Patricia found she was sitting on an old couch which had evidently begun its days in the club room and was ending them here. The house was full of the usual paraphernalia of its kind: oars slung from the ceiling, rowlocks hung on nails, pots of paint and fishing tackle on shelves. There was only one small boat in residence, for the sailing season was not yet over.

He came across to her carrying the lamp. He was still in his shirt sleeves, and one sleeve was torn and his waistcoat had lost all but one button. There was blood drying on his forehead and a big black bruise on the left cheek-bone.

‘I'll go to the police and make a statement in the morning,' he said; ‘but you're keeping out of this, Pat.
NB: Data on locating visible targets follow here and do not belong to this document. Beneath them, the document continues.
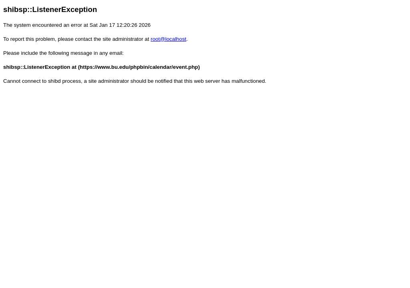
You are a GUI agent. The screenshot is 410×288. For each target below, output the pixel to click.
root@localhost (168, 39)
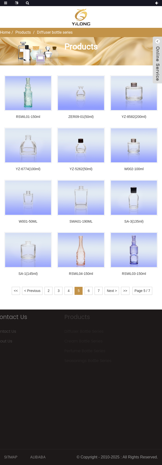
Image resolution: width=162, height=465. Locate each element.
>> (125, 291)
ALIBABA (38, 457)
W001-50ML (28, 221)
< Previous (32, 291)
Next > (112, 291)
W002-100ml (133, 169)
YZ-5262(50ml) (81, 169)
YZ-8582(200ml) (134, 117)
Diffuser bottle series (55, 32)
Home (5, 32)
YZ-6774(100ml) (28, 169)
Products (23, 32)
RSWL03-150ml (134, 274)
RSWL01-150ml (28, 117)
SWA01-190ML (80, 221)
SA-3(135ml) (134, 221)
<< (16, 291)
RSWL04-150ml (81, 274)
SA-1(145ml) (28, 274)
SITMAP (10, 457)
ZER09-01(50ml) (81, 117)
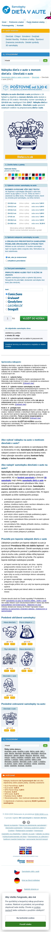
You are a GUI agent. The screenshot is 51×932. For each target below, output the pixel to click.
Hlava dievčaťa (10, 622)
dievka (16, 755)
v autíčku (14, 759)
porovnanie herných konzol (37, 839)
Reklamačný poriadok (24, 830)
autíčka (7, 759)
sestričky (13, 766)
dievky (22, 755)
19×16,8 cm (12, 220)
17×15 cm (11, 216)
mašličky (27, 757)
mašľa (13, 757)
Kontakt (20, 25)
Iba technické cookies (25, 919)
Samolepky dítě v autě (26, 871)
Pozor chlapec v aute (27, 622)
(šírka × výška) (24, 203)
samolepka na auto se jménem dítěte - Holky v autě (26, 601)
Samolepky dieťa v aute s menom (15, 77)
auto (33, 757)
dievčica (28, 755)
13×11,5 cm (12, 206)
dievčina (42, 753)
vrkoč (42, 755)
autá (38, 757)
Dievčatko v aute (9, 676)
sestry (6, 766)
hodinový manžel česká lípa (14, 839)
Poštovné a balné (16, 22)
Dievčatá (35, 77)
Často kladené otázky (35, 22)
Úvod (4, 22)
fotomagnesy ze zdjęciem (38, 837)
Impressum (38, 830)
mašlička (19, 757)
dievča (11, 753)
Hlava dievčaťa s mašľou (29, 649)
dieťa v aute (34, 751)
I'm not having you in the courts again. We can stay here for an hour and then I'll take you back.'

She stared at him again curiously, trying to fathom the change which had come over him tonight.

‘I don't care about the courts,' she said. ‘It's not fair to keep me here when Dad needs me.'

‘He's got a wife. There's nothing you can do except become involved with the police.'

She sat there in mutinous silence.

‘Is your ankle painful?'

‘Yes,' she said.

‘There's a tap somewhere. Perhaps I could bathe it.'

She did not reply. He sat looking at her for a moment, then rose and picked up a bucket and walked over to the double doors, seeking the tap.

She watched him carefully until he was the furthest distance away, then sprang up and ran to the little door.

She reached it before he even heard her. She would have been through it before he could move but the door stuck. She pulled at it madly; there was a catch on it somewhere which she could not see; there it was; her fingers fumbled; that was it; the door opened; she was out; but on the very threshold of freedom his hands closed round her waist and pulled her struggling back again.

Patricia was the reverse of an ill-tempered girl, but she was hot-blooded, and tonight's experiences had jagged her nerves. In his arms she was suddenly beside herself with frustration and anger. She twisted and hit him in the face and kicked him with her pointed shoes. It was a bad policy. With a display of faintness she would have disarmed him and taken control of the situation. But such a reaction reawakened the devil in him which had been roused for the first time that night.

He pinned her arms to her sides and began to kiss her. The sting of her kicks were a bitter flavour added to the sweetness of her face.

She wriggled like an eel and fought herself half free. He laughed and exerted all his strength to hold her. She tried to bite him, and he avoided the mouth while it was open and kissed it as soon as it was closed.

‘You beast! You beast!'

‘This,' he said, ‘… possession – ten points of the law.'

She tried to scream, but every time he squeezed the breath out of her; and presently it began to dawn on her that she was fighting a losing battle. Now she went suddenly limp and helpless. But the trick was played late. He only seemed to take her limpness for deliberate acquiescence.